Собраться без баб в праздник – тот еще квест. С каждым годом упоротых холостяков среди друзей становилось все меньше, и это было нормально, жизнь есть жизнь. Осталось нас всего четверо: мы с Пашкой, Витька Шаврин и Гришка Ремизов. Последним отвалился женившийся Макс Фокин, хотя у него и раньше были какие-то дамы, сначала одна, потом другая.
С Гришкой мы подружились в Сирии, хотя он был на десять лет старше. Я уволился в досрочно полученном звании капитана, а он после ранения ушел на пенсию полковником. Именно тогда мы познакомились и с Максом, военврачом, который очень удачно приехал в командировку и зачинил Гришке руку. Ну а с Витькой мы с пятого класса сидели за одной партой и продолжали встречаться, пусть и нечасто, но регулярно. Что касается Пашки, тот легко вливался в любой кружок по интересам и сразу становился там своим.

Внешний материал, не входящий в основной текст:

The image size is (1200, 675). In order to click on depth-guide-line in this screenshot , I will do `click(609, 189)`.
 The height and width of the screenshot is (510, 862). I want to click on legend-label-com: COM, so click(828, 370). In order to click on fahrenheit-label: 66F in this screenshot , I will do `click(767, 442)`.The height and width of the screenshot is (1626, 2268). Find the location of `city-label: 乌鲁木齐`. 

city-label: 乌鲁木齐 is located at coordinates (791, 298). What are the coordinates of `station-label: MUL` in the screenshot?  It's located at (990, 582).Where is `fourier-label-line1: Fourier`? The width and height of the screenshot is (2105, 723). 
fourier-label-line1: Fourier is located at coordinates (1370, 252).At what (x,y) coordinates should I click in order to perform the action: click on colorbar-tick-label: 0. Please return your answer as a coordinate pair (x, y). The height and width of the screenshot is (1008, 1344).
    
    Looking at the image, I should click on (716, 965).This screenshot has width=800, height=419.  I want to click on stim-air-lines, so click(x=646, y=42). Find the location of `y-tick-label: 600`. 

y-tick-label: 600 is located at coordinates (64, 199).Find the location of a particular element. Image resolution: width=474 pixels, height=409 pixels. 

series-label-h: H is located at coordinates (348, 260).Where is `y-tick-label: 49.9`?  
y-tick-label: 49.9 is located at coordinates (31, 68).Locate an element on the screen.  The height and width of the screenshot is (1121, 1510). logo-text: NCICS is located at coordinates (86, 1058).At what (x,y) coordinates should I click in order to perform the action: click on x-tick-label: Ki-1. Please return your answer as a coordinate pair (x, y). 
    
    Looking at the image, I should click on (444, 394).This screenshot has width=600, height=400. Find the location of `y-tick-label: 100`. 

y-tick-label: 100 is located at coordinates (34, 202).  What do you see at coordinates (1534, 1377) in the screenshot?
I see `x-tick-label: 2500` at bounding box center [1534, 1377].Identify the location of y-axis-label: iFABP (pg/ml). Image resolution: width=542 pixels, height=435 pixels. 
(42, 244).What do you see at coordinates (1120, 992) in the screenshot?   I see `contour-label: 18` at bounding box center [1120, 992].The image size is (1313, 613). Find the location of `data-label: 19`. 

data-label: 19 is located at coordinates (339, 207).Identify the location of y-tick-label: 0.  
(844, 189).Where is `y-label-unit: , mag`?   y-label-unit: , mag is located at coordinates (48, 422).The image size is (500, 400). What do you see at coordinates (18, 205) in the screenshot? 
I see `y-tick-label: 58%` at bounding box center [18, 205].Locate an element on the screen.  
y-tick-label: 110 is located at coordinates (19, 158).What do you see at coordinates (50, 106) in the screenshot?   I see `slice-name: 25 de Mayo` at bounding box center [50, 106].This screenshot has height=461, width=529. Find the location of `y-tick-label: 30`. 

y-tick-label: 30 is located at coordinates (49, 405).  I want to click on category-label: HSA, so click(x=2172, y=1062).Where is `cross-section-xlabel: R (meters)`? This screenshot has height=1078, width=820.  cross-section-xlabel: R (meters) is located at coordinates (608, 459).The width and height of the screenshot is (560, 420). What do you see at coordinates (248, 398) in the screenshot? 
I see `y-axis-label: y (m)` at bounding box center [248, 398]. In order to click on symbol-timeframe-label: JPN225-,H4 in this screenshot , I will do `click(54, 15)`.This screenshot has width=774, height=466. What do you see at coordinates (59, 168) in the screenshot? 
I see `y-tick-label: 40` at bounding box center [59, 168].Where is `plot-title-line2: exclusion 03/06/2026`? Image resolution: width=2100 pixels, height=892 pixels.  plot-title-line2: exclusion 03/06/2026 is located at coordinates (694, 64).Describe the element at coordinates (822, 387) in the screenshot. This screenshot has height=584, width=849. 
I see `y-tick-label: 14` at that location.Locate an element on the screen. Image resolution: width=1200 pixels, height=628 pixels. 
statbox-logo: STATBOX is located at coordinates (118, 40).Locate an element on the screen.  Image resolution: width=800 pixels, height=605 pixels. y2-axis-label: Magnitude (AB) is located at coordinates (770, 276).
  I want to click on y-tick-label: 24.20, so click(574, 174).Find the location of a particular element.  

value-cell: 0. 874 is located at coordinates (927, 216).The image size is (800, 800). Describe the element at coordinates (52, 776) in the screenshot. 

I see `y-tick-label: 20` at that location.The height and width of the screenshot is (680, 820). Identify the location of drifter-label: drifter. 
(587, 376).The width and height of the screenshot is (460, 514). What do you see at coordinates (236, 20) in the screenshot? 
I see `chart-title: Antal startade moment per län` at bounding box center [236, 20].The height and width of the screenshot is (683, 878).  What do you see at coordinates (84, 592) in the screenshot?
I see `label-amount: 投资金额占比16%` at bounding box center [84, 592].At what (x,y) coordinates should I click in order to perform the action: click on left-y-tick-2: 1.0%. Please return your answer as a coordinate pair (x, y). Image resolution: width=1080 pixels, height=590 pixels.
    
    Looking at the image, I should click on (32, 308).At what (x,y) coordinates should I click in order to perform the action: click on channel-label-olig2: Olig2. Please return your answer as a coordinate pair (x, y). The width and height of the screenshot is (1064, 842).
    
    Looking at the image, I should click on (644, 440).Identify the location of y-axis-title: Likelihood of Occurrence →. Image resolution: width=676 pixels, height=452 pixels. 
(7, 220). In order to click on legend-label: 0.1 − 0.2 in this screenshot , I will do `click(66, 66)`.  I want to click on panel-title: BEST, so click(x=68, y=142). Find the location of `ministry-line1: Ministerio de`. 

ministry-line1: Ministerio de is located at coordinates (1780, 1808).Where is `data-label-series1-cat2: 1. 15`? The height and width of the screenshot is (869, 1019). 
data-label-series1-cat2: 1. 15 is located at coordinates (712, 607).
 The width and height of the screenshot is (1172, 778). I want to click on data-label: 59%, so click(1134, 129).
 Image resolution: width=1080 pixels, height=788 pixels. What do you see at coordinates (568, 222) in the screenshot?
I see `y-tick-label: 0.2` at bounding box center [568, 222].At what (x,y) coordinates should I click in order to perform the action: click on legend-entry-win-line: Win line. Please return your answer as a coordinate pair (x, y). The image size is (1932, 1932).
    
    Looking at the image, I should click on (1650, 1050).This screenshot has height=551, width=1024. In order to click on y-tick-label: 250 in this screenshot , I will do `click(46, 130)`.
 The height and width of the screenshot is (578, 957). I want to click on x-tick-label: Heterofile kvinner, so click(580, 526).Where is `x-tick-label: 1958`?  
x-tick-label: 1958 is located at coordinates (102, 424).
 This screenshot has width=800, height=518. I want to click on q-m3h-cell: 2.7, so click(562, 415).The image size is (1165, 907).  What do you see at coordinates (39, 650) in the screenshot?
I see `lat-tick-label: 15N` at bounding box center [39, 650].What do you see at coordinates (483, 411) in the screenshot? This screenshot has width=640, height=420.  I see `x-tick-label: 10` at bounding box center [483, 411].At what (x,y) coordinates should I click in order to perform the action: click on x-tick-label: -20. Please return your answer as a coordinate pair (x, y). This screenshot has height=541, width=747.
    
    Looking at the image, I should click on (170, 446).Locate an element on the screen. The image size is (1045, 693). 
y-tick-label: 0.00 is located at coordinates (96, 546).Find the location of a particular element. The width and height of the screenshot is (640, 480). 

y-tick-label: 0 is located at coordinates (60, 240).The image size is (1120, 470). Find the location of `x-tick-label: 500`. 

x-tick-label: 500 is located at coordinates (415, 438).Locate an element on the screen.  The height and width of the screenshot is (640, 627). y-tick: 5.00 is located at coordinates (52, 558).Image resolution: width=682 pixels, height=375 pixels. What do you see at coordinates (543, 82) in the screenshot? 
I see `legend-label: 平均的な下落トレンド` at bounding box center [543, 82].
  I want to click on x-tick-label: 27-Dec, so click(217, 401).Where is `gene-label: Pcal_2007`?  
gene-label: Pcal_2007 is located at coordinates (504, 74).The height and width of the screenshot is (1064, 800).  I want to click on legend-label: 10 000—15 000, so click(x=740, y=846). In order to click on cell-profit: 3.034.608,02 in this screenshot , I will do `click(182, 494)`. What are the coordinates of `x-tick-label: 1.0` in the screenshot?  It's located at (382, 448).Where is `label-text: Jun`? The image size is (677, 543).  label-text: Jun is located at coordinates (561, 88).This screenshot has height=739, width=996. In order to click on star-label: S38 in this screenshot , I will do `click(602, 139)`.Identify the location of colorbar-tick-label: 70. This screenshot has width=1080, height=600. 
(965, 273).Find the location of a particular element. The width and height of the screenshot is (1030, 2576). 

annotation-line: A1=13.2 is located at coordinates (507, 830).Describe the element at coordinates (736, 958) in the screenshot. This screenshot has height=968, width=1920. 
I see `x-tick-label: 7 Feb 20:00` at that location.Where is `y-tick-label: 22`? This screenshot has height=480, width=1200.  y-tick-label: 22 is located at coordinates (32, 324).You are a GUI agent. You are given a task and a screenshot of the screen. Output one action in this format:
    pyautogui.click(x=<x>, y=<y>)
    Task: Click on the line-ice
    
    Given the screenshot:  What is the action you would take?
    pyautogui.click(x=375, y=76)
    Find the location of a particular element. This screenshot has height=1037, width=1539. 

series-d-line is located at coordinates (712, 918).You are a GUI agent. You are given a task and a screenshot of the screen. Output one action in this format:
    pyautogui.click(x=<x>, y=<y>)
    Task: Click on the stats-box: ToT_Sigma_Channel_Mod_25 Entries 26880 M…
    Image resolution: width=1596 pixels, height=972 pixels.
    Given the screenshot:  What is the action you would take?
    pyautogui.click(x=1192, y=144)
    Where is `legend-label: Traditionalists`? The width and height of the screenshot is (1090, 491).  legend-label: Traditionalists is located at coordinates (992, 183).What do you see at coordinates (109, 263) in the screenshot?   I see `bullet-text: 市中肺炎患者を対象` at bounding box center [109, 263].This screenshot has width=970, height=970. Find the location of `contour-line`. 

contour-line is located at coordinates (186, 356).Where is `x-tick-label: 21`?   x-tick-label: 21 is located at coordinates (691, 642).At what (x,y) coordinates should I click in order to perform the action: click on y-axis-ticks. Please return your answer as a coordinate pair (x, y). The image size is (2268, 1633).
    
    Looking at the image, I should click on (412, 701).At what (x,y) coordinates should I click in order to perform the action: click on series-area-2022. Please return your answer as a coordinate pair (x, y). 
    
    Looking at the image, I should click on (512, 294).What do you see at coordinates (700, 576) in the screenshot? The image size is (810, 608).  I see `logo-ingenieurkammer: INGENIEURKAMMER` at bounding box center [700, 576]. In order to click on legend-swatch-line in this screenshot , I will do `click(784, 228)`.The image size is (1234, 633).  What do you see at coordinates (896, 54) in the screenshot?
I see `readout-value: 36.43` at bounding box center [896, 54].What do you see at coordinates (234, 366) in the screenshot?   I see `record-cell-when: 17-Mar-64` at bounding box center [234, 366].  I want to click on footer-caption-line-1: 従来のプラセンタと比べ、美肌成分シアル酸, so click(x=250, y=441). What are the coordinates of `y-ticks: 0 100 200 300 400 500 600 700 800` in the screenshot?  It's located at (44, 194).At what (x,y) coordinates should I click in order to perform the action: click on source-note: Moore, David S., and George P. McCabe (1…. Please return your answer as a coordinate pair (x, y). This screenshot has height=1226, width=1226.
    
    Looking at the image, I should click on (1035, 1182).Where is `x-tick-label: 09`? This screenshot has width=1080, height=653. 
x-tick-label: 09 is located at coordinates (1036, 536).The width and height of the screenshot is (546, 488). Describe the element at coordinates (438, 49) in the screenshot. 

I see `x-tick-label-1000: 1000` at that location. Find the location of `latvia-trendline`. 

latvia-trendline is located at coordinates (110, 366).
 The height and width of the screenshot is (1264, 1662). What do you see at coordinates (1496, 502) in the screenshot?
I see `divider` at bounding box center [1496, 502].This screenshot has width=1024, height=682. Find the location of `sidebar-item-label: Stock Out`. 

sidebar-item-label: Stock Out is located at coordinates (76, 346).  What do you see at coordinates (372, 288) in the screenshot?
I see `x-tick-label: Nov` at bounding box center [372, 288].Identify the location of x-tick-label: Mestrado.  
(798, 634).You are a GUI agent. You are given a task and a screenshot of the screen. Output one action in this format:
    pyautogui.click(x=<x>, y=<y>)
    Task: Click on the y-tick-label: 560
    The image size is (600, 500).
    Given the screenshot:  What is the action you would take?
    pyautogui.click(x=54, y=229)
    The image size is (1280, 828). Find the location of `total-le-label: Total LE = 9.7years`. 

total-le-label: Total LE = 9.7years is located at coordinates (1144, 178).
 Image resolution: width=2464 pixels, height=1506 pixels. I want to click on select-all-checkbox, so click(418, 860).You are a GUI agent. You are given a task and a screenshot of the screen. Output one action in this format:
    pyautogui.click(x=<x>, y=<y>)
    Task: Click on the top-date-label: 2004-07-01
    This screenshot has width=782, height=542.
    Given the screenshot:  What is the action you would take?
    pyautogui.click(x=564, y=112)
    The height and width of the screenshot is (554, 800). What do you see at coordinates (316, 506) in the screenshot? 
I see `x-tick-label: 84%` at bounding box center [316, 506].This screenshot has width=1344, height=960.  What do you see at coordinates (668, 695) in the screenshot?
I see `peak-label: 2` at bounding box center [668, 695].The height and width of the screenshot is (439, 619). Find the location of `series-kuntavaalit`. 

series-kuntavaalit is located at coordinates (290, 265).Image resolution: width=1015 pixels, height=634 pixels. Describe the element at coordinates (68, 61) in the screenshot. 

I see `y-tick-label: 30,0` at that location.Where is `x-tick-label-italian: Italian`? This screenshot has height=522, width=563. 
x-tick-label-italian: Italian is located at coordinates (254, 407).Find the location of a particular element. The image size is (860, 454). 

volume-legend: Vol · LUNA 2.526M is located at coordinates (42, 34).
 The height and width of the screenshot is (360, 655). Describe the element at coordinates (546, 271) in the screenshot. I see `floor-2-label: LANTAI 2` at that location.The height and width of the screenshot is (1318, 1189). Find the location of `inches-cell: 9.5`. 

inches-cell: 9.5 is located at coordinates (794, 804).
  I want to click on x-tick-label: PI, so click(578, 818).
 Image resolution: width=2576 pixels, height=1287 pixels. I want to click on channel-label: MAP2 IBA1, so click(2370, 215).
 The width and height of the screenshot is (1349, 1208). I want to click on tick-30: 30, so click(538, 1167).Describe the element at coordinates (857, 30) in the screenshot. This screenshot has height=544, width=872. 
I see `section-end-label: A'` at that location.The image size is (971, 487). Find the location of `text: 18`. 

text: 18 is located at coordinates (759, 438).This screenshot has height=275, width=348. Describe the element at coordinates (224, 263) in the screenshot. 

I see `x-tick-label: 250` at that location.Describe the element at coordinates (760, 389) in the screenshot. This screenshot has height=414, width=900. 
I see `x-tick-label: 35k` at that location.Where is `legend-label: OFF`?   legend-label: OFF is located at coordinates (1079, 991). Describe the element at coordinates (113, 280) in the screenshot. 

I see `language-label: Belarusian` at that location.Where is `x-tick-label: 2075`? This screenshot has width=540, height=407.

Этот злостный бабник уверял, что до тридцати точно не женится. До сакральной цифры осталось полгода, и теперь он уже говорил, что не собирался до тридцати, но не обещал бежать в загс вот прямо сразу в тридцать. Витька три года назад развелся и пока обратно в ярмо не рвался. Гришка, бездетный вдовец, наоборот, не против был жениться, но что-то пока не складывалось. Я прошлый Новый год встречал с Лизой, и на меня смотрели как на почти отрезанный ломоть.